Instructions to follow -
Reproduce the balcony bird-feeding post word for word, from "One morning Poulami" to "Lots of sparrows.".

Document passage -
Wednesday, November 25, 2015

Feathered Friends

It started when Poulami thought of sprinkling some grains of rice for the sparrows on our balcony in Virginia. It was early summer and the sparrows had started visiting our little balcony. So we gave them some rice and lentils on a plate and watched them eat it up.

Singing sparrow

Then the number of birds started growing. We noticed there were two different types of sparrows. They were gobbling up our costly basmati fast, and that's when we decided to get some wild bird feed from the grocery store. We also got a nice-looking plate so that we could restrict the birds to one spot and take better photos.

Cardinal
Dove

The bird feed mix attracted the cardinals. The red angry-bird-like couple were cautious visitors at first, flying away as soon as we moved inside the apartment behind the glass door. But soon they were as comfortable as the sparrows. We also had visits from starlings and robins, but they didn't stay long. They eat insects, and probably they had come only to see whether we offered a non-veg menu as well. We also saw a dove from time to time.

Catbird

One morning Poulami threw out half a strawberry on the feeding plate. Soon, she heard a sweet mewing sound from the balcony and discovered that a new bird was making it while eating the strawberry. We later asked the Internet and found it was called a catbird. Among the other visitors was a tufted titmouse and a group of grackles. The titmouse looks like a blue-grey version of the cardinal. The grackles look like little crows with yellow eyes and long tails. They are quarrelsome territorial birds that pick fights with other birds and chase them away from feeders. However, the number of sparrows visiting our balcony at any given time had increased to over twenty by this time, and the grackles couldn't do much harm. They stopped coming after a few days.


Tufted titmouse
Grackles
Sparrows. Lots of sparrows.

The birds were finishing sacks of bird feed faster than we were finishing our rice. They would arrive with the first light of the day and they would leave when it was almost dark. Poulami had first decided to ration their food, but she felt bad seeing them dance around the empty plate, so she had to put out food for them several times each day. The sparrows had a baby and she started visiting our balcony as soon as she was old enough to fly. It was easy to spot her - she could fly, but could not eat by herself. So she looked at her parents with an open beak and fluttered her wings pitifully until one of them fed her. She continued this practice well into adulthood. Whenever the parents got tired of her antics and refused to feed her, she would eat by herself from the plate.

Data provided -
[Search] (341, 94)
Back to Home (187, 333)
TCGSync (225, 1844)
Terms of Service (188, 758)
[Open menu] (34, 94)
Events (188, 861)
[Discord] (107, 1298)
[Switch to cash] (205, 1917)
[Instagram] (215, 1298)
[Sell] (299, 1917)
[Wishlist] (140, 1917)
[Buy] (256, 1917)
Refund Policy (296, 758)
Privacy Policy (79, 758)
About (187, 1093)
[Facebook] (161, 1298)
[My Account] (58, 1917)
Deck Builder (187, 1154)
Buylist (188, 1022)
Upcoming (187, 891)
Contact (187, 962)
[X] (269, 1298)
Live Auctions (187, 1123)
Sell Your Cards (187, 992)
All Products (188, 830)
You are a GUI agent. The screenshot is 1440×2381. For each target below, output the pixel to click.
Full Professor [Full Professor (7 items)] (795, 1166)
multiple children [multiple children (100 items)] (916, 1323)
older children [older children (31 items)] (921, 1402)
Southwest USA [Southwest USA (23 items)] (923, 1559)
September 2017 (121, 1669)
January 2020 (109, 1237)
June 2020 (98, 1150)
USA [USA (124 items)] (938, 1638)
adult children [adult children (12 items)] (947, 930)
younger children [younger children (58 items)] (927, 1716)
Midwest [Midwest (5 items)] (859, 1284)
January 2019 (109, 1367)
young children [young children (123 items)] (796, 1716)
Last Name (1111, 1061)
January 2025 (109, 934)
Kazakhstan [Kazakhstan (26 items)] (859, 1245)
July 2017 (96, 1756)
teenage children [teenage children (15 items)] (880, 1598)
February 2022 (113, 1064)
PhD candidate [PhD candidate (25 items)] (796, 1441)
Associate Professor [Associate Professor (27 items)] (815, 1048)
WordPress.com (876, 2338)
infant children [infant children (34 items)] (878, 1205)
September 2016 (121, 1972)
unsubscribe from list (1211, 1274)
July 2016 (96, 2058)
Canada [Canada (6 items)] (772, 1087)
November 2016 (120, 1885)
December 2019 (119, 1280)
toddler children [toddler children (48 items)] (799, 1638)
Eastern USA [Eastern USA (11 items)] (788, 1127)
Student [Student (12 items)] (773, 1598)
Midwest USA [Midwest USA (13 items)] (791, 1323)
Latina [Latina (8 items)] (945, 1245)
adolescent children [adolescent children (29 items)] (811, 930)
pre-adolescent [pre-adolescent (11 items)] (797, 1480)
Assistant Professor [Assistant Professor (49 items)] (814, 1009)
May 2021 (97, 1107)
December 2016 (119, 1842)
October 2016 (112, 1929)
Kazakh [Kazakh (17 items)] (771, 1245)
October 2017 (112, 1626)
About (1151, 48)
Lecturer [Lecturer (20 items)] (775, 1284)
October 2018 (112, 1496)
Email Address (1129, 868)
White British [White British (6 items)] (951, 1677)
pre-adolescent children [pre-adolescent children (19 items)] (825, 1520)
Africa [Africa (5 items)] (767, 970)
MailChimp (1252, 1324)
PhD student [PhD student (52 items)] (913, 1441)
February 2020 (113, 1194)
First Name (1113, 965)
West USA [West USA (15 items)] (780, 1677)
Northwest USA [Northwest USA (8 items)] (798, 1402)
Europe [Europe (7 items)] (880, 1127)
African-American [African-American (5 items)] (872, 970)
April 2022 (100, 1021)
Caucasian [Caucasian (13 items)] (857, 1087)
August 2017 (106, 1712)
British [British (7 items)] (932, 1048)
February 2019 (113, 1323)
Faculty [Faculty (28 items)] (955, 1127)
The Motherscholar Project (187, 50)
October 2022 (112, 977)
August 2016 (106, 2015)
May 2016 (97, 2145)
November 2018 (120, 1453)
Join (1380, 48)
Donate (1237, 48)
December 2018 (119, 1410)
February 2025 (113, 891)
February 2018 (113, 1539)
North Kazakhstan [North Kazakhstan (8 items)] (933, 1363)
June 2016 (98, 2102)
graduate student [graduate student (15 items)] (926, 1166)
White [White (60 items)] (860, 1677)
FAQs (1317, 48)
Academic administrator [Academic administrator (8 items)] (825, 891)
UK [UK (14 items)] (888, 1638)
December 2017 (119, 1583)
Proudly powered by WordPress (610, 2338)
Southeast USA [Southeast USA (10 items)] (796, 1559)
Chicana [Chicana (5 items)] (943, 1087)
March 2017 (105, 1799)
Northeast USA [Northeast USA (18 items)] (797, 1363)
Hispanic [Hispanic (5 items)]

Response to this task -
One morning Poulami threw out half a strawberry on the feeding plate. Soon, she heard a sweet mewing sound from the balcony and discovered that a new bird was making it while eating the strawberry. We later asked the Internet and found it was called a catbird. Among the other visitors was a tufted titmouse and a group of grackles. The titmouse looks like a blue-grey version of the cardinal. The grackles look like little crows with yellow eyes and long tails. They are quarrelsome territorial birds that pick fights with other birds and chase them away from feeders. However, the number of sparrows visiting our balcony at any given time had increased to over twenty by this time, and the grackles couldn't do much harm. They stopped coming after a few days.


Tufted titmouse
Grackles
Sparrows. Lots of sparrows.